The Wood Pellet Boiler Operation
The pellets are supplied to the boiler by a small covered conveyor running from the bottom of the hopper to boiler combustion chamber. Initially the pellets are fired by an automatic igniting component in the combustion chamber, which can be used as required.
As the domestic or central heating calls for more heat, the conveyor speed is increased, the combustion air fan supplying optimum air to match the increase in fuel requirement.
The ash produced falls down into the ash-pan, which depending on the fuel consumption only requires to be emptied two or three times a week.
The ash is good quality potash which can be added to the soil in the garden.

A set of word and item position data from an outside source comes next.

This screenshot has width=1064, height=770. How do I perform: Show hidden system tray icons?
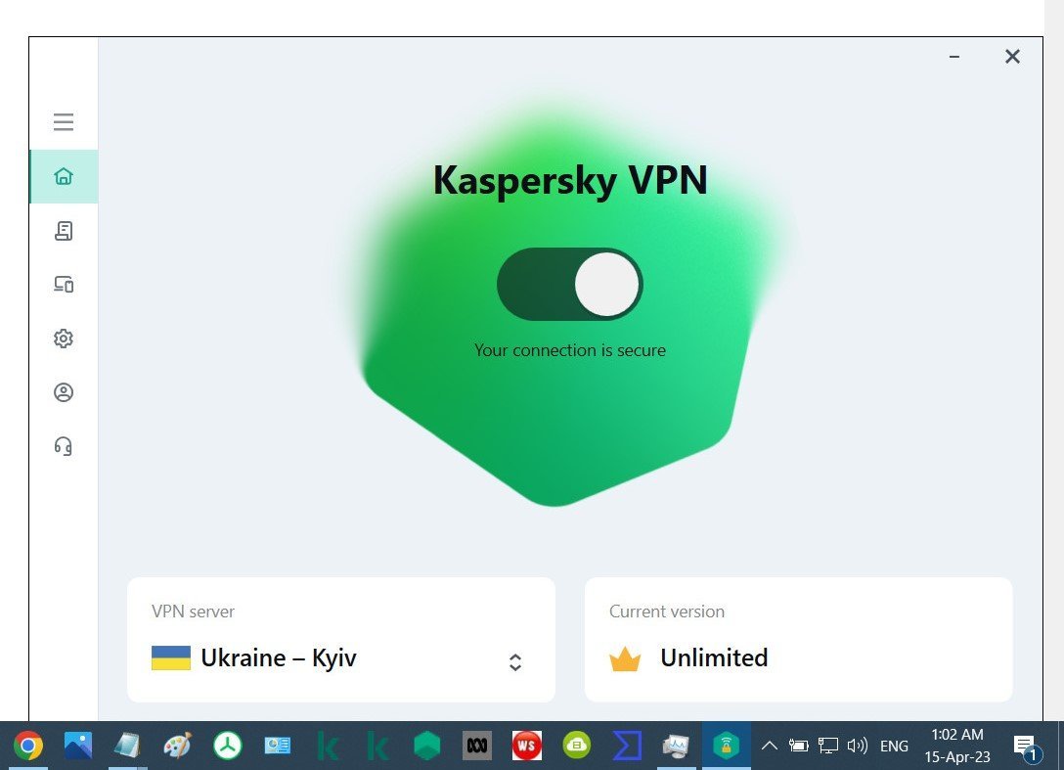coord(769,747)
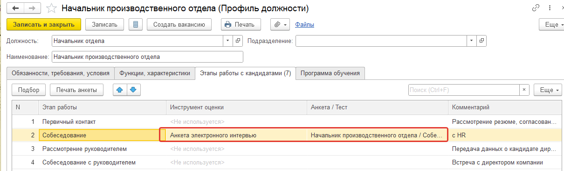Viewport: 564px width, 171px height.
Task: Expand the Должность dropdown list
Action: (x=228, y=41)
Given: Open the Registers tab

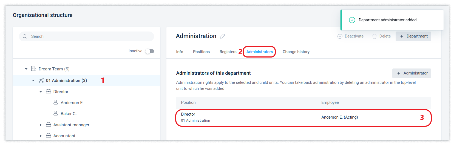Looking at the screenshot, I should tap(228, 52).
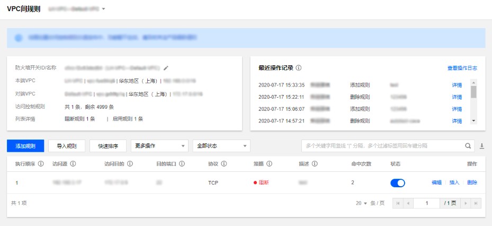492x226 pixels.
Task: Open 查看操作日志 link
Action: pyautogui.click(x=462, y=68)
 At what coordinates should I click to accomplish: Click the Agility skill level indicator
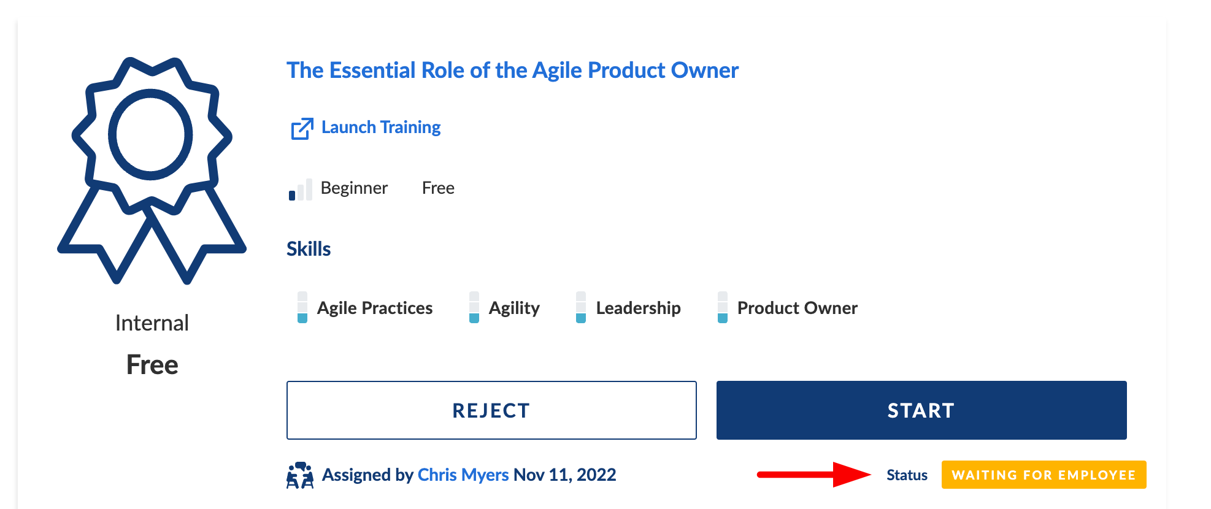[474, 307]
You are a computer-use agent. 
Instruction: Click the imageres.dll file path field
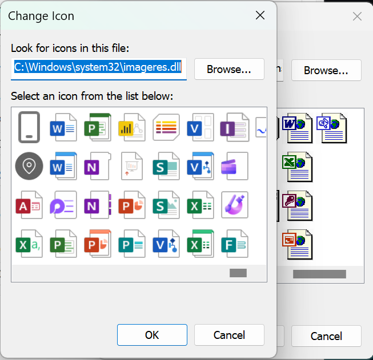98,67
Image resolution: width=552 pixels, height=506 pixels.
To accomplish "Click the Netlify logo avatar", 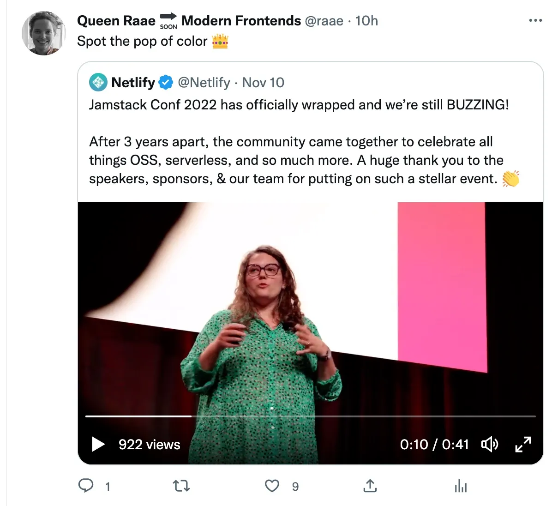I will pyautogui.click(x=98, y=83).
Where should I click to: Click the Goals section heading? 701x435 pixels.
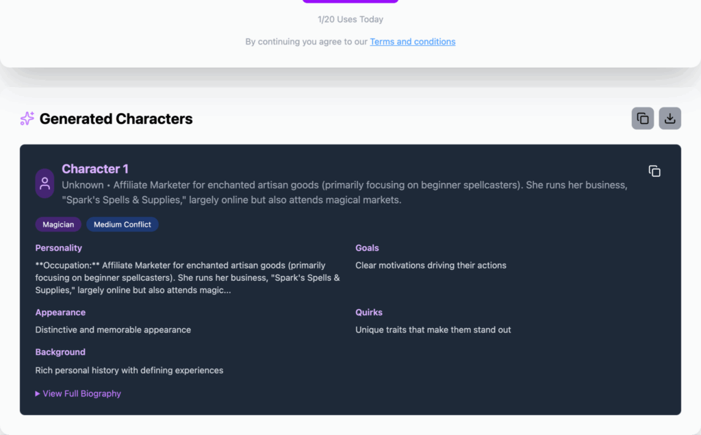(367, 248)
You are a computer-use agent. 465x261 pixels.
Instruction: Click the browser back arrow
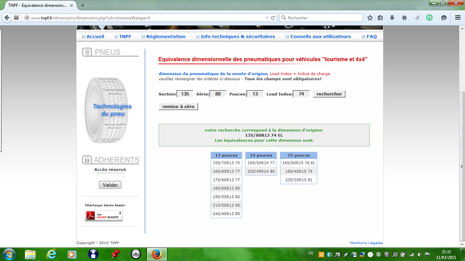pyautogui.click(x=8, y=17)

This wood pellet burning boiler is one of the best examples of the use of renewable energy for domestic heating I have examined.
I used to live in Aviemore, a small village high up in the Highlands of Scotland. We had very cold, snowy winters, and I investigated the pros and cons of installing a pellet boiler to my existing system.

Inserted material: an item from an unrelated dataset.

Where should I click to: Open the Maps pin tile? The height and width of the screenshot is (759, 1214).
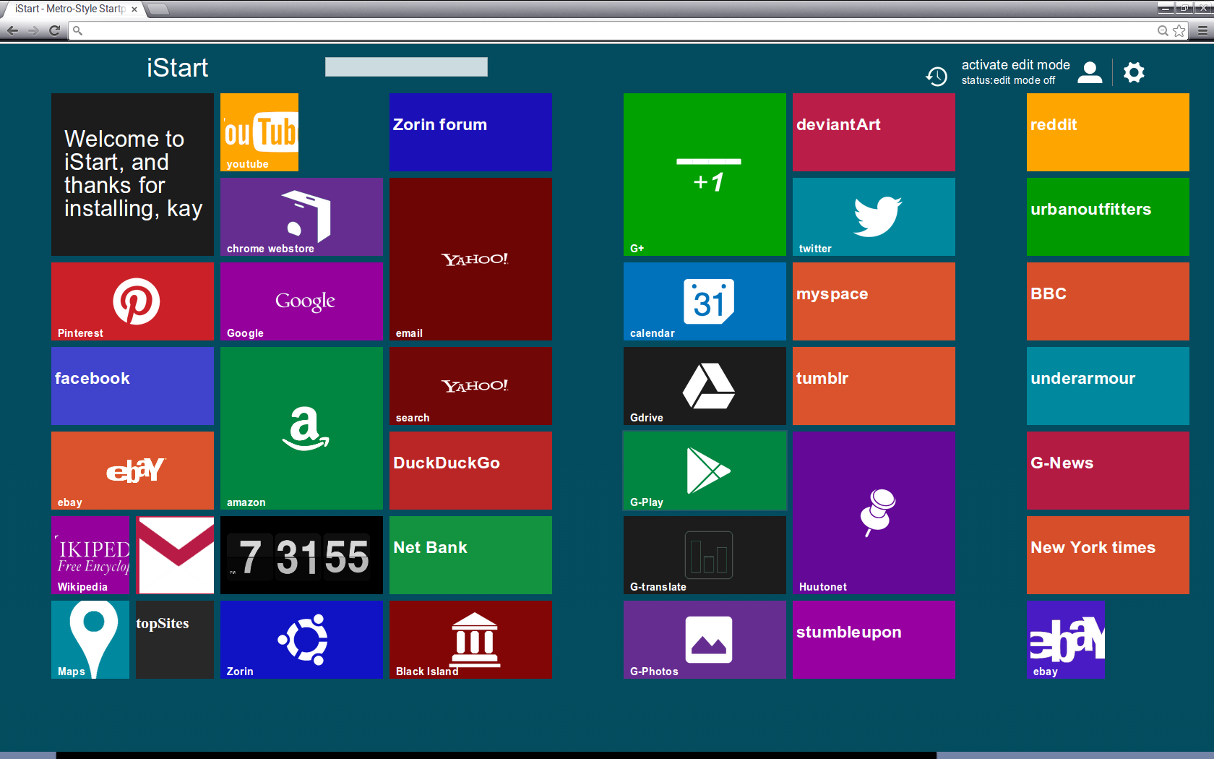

I visited the local agent for the pellet boilers and saw one in operation. The agent had installed this boiler in a room he used as his home office. I was very impressed with the quiet operation of the system, only the odd tinkle from the conveyor, taking the pellets from the hopper which he had fitted to an adjacent cupboard.
He invited me to open the furnace door, which revealed a bright blue flame of intense flame.
I moved house shortly after this and my present heating system is from a gas condensing boiler. However if I ever have to change the system boiler I would give the wood pellet burning boiler very careful consideration.